Ibsen uses the realistic prose of the characters to foreshadow their actions at the end of the play and to alert audiences to the eventuality that the marriage of Nora and Torvald—a marriage that is stereotypically gendered and conforms to society’s expectations—cannot bring true happiness and fulfillment. In A Doll’s House, Nora and Torvald often make grand statements about how happy they are and how much they love each other, but their actions—Nora eating the forbidden macaroons and Torvald taking Nora away from the ball despite her protestations—undermine their words and foreshadow the downfall of their marriage.
Nora truly believes that a “wonderful thing” will happen once Torvald reads Krogstad’s letter revealing how she borrowed money and forged a signature. She is confident that Torvald will sacrifice his reputation to save hers, yet his selfish and shallow deeds throughout the play foreshadow that he will not have the courage to save Nora. Torvald likes to view himself as a “true man” who will help Nora (“So my obstinate little woman is obliged to get someone to come to her rescue?”), but his actions show that he is much more concerned with upholding his own status in society than her happiness or feelings. Torvald’s selfish and jealous control of Nora surfaces many times, like when Nora explains that Torvald did not recognize Mrs. Linde because he is too jealous to even think of a time when Nora had a life of her own. Torvald’s unwillingness to save Nora is also foreshadowed by Krogstad, who sees Torvald’s true character before Nora does. Krogstad, who has been belittled and rejected by Torvald, recognizes Torvald’s cowardice and unwillingness to do anything that would harm his own reputation:
Krogstad: Does your husband love you so little then? He knows what I can expose you to, and yet he ventures—
Nora: How can you suppose that he has any knowledge of the sort?

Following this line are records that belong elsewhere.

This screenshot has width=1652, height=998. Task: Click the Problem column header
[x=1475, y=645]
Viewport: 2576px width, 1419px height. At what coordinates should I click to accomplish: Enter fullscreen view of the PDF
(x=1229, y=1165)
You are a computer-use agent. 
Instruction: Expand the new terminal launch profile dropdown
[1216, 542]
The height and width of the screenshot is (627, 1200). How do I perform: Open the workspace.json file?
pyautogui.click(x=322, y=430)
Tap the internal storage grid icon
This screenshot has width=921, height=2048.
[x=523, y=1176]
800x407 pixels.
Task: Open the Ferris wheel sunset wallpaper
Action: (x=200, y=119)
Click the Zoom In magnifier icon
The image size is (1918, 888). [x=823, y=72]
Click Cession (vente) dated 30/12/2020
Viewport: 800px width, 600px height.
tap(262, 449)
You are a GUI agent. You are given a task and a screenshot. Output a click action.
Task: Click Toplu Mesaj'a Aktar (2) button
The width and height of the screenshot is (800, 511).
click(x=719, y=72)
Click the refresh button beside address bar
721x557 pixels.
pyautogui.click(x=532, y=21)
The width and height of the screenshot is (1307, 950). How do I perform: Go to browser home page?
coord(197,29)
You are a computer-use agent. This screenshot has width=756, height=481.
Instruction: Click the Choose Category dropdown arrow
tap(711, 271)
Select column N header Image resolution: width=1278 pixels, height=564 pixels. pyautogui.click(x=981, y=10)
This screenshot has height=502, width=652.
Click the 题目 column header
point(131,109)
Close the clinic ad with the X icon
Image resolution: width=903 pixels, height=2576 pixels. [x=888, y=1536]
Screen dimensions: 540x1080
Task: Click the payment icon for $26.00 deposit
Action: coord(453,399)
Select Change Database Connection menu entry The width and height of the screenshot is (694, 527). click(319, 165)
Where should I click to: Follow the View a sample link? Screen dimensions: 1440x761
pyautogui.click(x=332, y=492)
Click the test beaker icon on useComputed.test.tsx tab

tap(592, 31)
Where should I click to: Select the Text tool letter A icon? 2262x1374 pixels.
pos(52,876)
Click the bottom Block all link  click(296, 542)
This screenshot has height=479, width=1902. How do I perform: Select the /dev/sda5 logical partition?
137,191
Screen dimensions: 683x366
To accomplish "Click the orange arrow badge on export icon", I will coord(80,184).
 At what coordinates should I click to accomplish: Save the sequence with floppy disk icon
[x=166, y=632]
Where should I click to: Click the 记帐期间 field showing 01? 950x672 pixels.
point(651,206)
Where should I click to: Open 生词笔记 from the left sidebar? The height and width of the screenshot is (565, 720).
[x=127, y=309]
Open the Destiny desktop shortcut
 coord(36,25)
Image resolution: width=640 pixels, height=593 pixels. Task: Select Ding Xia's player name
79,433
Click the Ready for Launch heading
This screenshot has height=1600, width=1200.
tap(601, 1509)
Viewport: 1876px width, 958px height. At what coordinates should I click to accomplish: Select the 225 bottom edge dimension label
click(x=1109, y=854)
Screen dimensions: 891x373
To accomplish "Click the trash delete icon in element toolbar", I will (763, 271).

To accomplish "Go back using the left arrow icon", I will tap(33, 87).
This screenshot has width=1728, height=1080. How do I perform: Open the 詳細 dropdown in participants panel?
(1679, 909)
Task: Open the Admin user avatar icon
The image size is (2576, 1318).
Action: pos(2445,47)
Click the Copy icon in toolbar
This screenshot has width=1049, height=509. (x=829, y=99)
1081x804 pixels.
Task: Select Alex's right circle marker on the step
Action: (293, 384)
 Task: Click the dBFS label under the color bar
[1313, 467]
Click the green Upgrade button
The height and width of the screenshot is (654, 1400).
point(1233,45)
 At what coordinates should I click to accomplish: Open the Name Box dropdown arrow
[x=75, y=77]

Krogstad: I didn’t suppose so at all. It would not be the least like our dear Torvald Helmer to show so much courage—
The shocking end of the play, in which Nora leaves Torvald and their children in order to gain control over her own life, creates a complete reversal from the beginning, when Nora enters the home in a cheerful mood. Ibsen subtly hints at the discord in Nora and Torvald’s marriage from the start, like when Nora denies eating macaroons to Torvald four times, despite the fact that the audience has just seen her eating them. Nora’s lie about such a silly matter gives the audience a clue that the marriage is not as sweet and innocent as it seems when Torvald first enters calling Nora his “little lark” and “squirrel.” Furthermore, Nora’s dealings with Krogstad, from securing the loan in the first place to her claims that she has the “strength” to save her family, show that she is not just the “silly” girl that society and Torvald see.